Stokes, a 1983 graduate of Wake Forest and former student government president at the university, brings strong Baptist and marketing credentials to the Divinity School’s fundraising efforts. A deacon and former Sunday School director at Providence Baptist Church in Charlotte, Stokes had been senior account representative for Graphic Packaging Corporation since 1985.
“I had been active in the local Poteat selection committee (scholarships that Wake Forest awards to North Carolina Baptist students) for several years, and the move seemed like a natural fit for something I have a passion for,” Stokes said.

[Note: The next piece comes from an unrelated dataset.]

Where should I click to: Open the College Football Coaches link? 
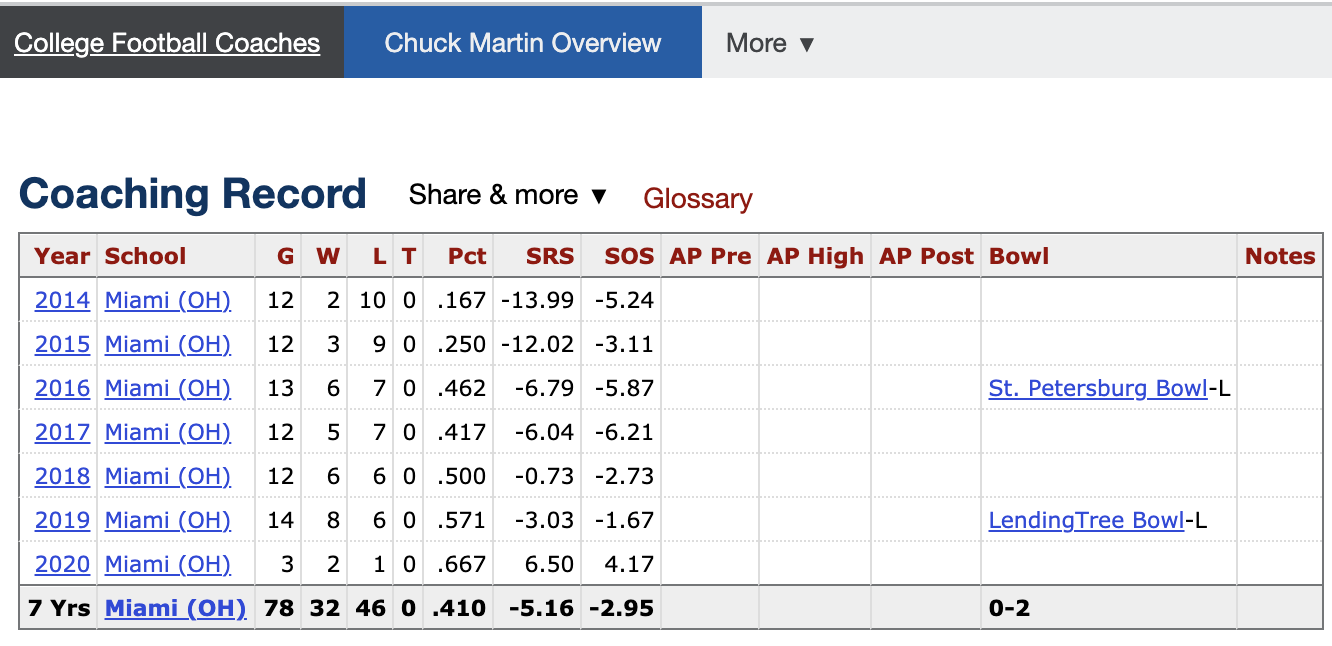pyautogui.click(x=167, y=43)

“The school will be Christian by tradition, ecumenical in outlook and Baptist in heritage,” he said. “I think that is what will distinguish us from some of the other new schools that have opened – the phenomenal educational resources Wake Forest can bring to bear to train and equip the next generation of ministers for service to God and their congregations in changing times.”
Stokes is a native of Greenville. His wife, Tara, is a 1983 graduate of Wake Forest’s Wayne Calloway School of Business and Accountancy. They have three children: Anna, 10, Carrie, 7, and Bradley, 4, and live in Winston-Salem.
Hudgins and his wife, Mary Foskett, assistant professor of religion at Wake Forest, also live in Winston-Salem.